───── Provided information

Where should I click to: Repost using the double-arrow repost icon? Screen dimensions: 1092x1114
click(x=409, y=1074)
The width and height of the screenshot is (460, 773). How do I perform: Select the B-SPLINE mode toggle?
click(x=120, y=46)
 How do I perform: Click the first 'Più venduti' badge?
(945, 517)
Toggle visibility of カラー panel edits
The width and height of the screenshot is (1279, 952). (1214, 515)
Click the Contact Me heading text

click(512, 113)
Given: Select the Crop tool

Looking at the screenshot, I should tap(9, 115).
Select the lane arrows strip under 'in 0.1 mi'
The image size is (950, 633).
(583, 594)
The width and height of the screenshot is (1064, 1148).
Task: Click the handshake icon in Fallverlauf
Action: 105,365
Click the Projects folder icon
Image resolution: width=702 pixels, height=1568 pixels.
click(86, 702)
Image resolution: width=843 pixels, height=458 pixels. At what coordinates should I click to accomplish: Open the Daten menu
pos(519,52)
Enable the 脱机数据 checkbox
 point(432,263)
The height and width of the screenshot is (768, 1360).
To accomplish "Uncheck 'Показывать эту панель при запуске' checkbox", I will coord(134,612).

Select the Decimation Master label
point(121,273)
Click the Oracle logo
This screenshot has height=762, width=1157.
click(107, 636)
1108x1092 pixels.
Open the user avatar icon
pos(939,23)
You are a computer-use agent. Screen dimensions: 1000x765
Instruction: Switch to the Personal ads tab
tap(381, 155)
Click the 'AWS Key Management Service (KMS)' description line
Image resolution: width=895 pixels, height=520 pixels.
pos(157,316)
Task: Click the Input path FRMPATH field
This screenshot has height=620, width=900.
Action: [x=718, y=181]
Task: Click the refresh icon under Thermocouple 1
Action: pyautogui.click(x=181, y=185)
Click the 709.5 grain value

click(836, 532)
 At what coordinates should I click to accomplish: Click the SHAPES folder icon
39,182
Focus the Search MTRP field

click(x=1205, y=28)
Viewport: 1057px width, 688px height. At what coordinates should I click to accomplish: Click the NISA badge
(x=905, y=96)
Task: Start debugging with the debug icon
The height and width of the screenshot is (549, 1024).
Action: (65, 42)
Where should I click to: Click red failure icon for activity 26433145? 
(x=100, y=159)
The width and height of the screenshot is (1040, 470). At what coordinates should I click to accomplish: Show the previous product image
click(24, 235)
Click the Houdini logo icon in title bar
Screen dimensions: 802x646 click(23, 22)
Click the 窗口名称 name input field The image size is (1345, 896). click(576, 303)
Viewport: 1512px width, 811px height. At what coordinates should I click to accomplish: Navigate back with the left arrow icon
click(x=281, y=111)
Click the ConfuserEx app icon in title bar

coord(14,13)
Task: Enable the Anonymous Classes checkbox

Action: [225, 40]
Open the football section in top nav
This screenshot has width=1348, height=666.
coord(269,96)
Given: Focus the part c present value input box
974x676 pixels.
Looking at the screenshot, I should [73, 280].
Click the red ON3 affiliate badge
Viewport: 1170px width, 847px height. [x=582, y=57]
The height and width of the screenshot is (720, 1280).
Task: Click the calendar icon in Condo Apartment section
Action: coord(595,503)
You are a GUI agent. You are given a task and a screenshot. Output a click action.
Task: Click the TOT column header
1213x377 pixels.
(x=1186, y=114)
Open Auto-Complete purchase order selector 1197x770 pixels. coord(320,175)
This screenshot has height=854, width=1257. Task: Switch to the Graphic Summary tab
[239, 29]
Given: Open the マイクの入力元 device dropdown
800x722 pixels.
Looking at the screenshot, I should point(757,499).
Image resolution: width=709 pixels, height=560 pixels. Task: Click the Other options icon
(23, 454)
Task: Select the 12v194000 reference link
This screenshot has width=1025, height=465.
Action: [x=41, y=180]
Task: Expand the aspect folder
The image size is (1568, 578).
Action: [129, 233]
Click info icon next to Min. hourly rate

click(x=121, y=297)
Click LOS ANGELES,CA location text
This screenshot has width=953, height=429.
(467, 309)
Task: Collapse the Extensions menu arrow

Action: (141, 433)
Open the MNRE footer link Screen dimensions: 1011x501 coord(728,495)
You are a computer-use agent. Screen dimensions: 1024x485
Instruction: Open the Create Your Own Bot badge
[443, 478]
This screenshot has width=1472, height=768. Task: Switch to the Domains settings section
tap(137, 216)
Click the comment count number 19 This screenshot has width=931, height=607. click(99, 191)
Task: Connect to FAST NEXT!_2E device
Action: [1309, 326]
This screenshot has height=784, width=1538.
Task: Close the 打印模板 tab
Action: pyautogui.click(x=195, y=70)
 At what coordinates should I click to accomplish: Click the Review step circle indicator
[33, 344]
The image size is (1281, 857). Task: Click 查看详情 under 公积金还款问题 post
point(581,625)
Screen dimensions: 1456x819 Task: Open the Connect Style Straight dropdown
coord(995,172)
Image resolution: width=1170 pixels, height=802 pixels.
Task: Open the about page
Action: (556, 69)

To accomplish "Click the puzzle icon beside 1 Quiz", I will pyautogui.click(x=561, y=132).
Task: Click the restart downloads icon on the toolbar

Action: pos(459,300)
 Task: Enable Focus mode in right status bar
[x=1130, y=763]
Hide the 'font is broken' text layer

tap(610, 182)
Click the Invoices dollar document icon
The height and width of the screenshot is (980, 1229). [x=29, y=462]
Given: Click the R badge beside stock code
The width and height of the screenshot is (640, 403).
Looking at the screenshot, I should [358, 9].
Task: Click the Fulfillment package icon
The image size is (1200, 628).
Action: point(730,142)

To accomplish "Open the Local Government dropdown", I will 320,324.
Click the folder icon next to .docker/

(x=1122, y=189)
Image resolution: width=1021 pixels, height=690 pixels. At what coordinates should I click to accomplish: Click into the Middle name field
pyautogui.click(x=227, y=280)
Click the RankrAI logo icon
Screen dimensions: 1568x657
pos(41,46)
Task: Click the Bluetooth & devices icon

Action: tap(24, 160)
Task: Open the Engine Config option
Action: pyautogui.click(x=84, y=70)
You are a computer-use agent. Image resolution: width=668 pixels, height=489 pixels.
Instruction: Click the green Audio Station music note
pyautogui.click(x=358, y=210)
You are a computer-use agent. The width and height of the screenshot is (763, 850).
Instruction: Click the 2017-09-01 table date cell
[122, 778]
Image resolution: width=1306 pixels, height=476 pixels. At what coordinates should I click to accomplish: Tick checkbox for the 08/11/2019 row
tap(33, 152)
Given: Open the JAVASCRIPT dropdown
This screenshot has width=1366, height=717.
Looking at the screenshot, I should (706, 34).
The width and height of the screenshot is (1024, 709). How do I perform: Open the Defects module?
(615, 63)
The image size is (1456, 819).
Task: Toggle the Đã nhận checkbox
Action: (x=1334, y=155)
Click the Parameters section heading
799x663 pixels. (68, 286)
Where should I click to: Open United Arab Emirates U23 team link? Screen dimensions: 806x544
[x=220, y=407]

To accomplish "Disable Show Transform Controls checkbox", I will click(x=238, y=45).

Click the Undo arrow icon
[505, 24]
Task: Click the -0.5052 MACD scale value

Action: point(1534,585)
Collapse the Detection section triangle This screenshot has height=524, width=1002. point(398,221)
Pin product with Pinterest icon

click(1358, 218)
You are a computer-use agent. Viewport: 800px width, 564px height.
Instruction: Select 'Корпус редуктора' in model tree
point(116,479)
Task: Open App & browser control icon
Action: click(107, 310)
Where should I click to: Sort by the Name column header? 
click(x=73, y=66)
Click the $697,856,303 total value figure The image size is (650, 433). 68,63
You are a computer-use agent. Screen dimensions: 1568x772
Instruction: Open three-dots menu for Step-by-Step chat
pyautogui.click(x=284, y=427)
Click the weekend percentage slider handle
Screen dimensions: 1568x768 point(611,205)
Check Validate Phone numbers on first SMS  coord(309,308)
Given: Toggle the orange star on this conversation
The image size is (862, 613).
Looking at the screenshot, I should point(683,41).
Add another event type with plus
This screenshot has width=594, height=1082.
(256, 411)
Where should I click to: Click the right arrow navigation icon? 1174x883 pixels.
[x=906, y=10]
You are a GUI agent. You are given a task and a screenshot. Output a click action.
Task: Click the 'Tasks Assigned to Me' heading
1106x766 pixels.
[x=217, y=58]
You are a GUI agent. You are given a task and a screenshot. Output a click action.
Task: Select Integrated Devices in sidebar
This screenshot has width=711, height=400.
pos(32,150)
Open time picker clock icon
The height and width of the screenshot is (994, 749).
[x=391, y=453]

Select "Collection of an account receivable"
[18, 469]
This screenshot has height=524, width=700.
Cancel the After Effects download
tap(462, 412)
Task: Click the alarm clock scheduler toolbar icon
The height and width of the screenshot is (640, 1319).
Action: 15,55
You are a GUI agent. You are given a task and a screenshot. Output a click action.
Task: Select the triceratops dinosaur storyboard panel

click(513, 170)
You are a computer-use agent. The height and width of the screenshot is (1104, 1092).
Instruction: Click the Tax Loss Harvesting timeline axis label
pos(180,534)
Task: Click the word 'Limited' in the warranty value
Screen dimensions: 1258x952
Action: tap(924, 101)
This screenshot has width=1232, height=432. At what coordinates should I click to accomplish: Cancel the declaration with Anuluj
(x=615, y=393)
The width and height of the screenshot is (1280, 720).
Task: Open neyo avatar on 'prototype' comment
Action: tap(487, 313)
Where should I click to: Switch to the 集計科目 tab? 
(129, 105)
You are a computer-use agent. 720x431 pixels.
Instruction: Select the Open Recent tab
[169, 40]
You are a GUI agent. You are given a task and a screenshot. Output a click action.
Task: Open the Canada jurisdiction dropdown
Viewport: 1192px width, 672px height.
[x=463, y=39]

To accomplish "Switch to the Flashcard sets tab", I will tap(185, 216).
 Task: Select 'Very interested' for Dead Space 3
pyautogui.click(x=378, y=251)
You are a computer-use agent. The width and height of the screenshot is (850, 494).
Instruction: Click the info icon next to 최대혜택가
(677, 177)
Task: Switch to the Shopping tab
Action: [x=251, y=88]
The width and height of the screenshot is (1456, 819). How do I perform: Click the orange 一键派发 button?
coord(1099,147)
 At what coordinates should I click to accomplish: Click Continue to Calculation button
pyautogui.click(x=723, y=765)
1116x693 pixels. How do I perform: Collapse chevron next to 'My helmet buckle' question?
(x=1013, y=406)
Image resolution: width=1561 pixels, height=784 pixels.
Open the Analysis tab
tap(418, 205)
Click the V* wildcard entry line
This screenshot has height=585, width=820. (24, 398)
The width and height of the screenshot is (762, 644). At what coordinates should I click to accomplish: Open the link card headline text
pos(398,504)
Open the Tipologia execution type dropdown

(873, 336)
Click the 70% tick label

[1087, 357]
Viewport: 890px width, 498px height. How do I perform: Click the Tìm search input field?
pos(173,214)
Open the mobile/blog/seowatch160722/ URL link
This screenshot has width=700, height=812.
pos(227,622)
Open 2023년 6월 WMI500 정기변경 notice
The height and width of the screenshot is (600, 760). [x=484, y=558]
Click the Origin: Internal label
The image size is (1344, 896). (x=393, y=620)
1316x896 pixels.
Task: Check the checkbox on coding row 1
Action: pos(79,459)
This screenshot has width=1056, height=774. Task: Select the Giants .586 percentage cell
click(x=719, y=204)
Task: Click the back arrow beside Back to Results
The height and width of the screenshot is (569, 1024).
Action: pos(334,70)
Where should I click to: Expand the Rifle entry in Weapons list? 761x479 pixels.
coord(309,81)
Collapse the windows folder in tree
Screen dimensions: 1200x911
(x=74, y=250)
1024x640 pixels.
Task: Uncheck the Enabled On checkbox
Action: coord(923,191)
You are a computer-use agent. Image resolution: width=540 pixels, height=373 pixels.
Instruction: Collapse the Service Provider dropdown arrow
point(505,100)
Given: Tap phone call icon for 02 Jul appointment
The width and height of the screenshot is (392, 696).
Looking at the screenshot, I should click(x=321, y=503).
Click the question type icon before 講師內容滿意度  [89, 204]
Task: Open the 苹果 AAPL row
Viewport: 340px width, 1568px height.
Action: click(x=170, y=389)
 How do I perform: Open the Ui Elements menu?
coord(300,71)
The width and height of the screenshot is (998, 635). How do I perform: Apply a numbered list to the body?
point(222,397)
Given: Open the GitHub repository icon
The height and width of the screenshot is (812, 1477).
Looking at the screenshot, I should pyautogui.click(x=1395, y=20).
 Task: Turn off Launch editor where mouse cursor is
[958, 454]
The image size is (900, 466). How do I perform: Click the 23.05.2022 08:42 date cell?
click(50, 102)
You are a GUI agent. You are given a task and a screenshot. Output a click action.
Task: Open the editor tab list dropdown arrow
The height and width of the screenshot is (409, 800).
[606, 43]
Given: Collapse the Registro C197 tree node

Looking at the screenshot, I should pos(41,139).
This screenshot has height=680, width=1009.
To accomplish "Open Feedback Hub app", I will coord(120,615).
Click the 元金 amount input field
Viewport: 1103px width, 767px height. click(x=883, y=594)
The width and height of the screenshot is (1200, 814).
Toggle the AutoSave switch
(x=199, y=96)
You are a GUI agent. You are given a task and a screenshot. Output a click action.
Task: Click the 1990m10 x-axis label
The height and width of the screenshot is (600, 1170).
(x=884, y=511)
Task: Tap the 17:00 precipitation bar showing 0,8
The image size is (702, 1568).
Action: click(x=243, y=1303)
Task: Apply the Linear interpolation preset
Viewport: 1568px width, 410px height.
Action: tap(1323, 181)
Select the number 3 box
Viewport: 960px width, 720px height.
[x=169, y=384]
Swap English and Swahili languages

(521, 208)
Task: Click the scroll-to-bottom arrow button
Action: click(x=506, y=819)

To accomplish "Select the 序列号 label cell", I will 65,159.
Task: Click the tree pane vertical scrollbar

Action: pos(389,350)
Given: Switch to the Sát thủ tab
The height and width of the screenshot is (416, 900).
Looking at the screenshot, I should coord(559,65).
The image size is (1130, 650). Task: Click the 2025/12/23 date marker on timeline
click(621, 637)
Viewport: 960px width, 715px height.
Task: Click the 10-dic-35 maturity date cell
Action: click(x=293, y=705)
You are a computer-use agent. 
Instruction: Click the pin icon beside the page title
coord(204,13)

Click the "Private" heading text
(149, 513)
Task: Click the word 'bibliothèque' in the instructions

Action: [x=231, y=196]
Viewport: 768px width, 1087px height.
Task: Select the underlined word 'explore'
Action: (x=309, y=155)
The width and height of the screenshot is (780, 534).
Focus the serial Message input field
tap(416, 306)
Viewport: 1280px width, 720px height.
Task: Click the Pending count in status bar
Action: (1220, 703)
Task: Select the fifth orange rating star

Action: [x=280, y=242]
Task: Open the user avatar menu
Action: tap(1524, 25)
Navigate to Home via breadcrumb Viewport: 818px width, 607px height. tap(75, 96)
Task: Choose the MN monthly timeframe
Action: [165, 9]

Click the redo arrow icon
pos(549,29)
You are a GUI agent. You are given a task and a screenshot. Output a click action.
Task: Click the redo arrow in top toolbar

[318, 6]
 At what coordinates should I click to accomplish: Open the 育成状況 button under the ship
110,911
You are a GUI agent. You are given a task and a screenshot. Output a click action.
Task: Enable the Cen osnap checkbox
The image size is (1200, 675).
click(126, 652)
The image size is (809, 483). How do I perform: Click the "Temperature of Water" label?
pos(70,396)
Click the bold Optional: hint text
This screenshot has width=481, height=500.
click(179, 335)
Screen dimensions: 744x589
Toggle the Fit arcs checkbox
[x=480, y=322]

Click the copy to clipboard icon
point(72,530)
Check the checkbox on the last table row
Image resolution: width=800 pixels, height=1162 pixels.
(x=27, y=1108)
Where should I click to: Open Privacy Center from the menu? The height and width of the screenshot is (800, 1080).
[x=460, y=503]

──────────

_What to produce_
Print the lines above from the one with "How do I perform: Open the Ui Elements menu?" through the one with "Given: Open the GitHub repository icon", both included, exactly as written and nothing more.

_Task solution_
 How do I perform: Open the Ui Elements menu?
coord(300,71)
The width and height of the screenshot is (998, 635). How do I perform: Apply a numbered list to the body?
point(222,397)
Given: Open the GitHub repository icon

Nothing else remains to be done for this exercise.